27th Sunday Year A - Homily 2

Homily 2 – 2008 

The chief priests and the aristocratic families, the elders of the people, who felt themselves undermined and challenged by Jesus, were, obviously, hardly familiar with the mind and heart of God, despite their role and responsibility as leaders.  They were unable, or unwilling, to see the God-like-ness of Jesus.  Their concern was, rather, to maintain the status quo, and what it provided them: prestige, wealth and security.  It was their fascination with these that disposed them to be prepared even to murder – as today’s Gospel parable put it so graphically: they seized him and threw him out of the vineyard, and killed him. 

Paul was a different kind of leader.  He was totally focussed on God, whom he recognised in Jesus.  He had come to the insight that God, in Jesus, was not about security but vulnerability; that life is not about getting, but giving, even to being prepared, like Jesus, to live under the repeated threat of being lynched.

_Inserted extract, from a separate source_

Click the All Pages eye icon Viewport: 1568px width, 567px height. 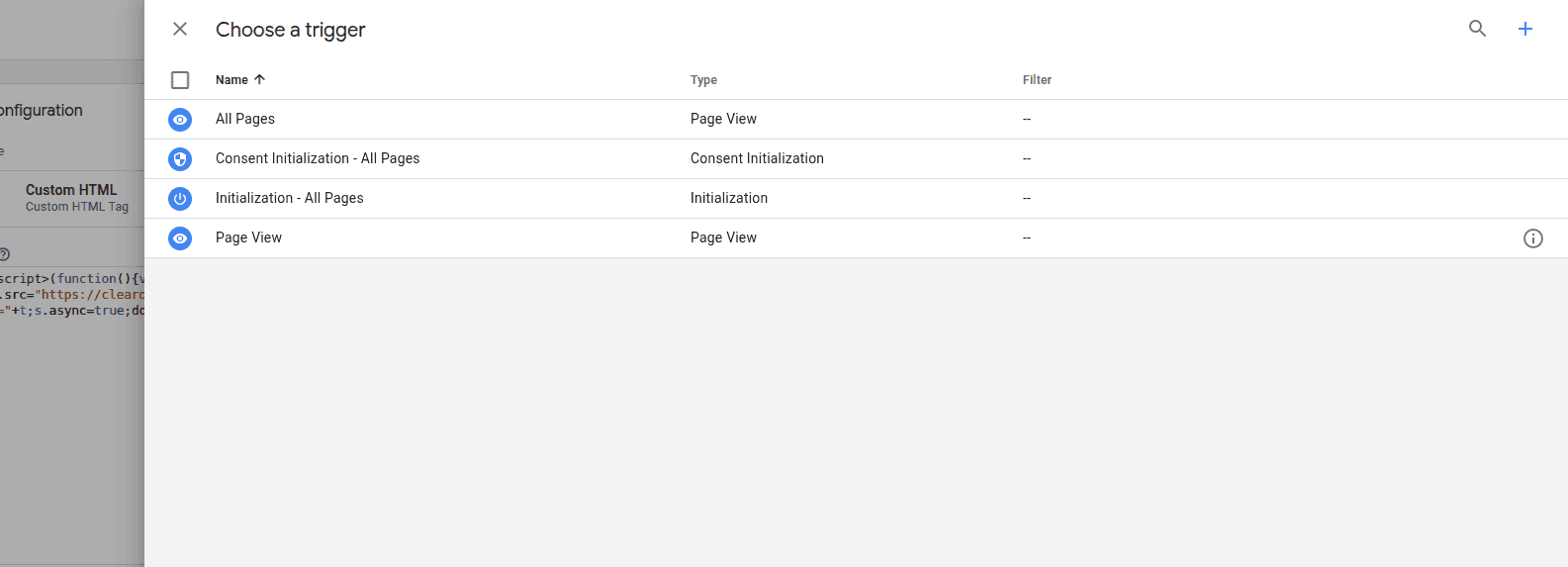pos(180,120)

Much of the media this week has been focussing on the meltdown in the US financial markets – in turn fed by the insatiable desire to get, to get more, bigger, better.  That drive, fuelled by what looks very much like simple greed, has failed to produce happiness; and has led to panic.  The amount needed to rescue it (and that probably will be found) would be enough to remove the poverty and hunger that bedevils our global world: Seven hundred thousand million dollars.  There is never enough money to feed the world’s poor ... but little trouble finding it to support possibly corrupt corporations.  Those who have so much can’t stop themselves wanting more.  They truly believe it’s where an ever more elusive happiness lies.  They are like people hypnotised, hopelessly addicted.

It is interesting that here in our parish, over the next few weeks especially, we are all reflecting on giving, not on getting – on giving to our community.  Like Paul… prepared to seek ways to give our time, our talent and our treasure to strengthen our community, and to deepen its impact on ourselves, our families and our wider community.  We shall be seeking to bring about, as best we are able, the Kingdom of God.

We are inevitably children of our culture.  We can’t avoid it.  We feel the power of the pressure to get, to get more, bigger, better.  But we are also, like Paul, captivated by the person of Jesus and by his vision for a better world.  In our hearts we know that Jesus’ way is the only way … and we are here, gathered at Mass this morning, to help and encourage ourselves and each other to keep on choosing his way of self-giving – not reluctantly, but hope-filled, joy-filled – trusting, as Paul assured the faithful community of disciples in Philippi in today’s Second Reading – that the peace of God which is much greater than we can understand will guard our hearts and our thoughts together in Christ Jesus.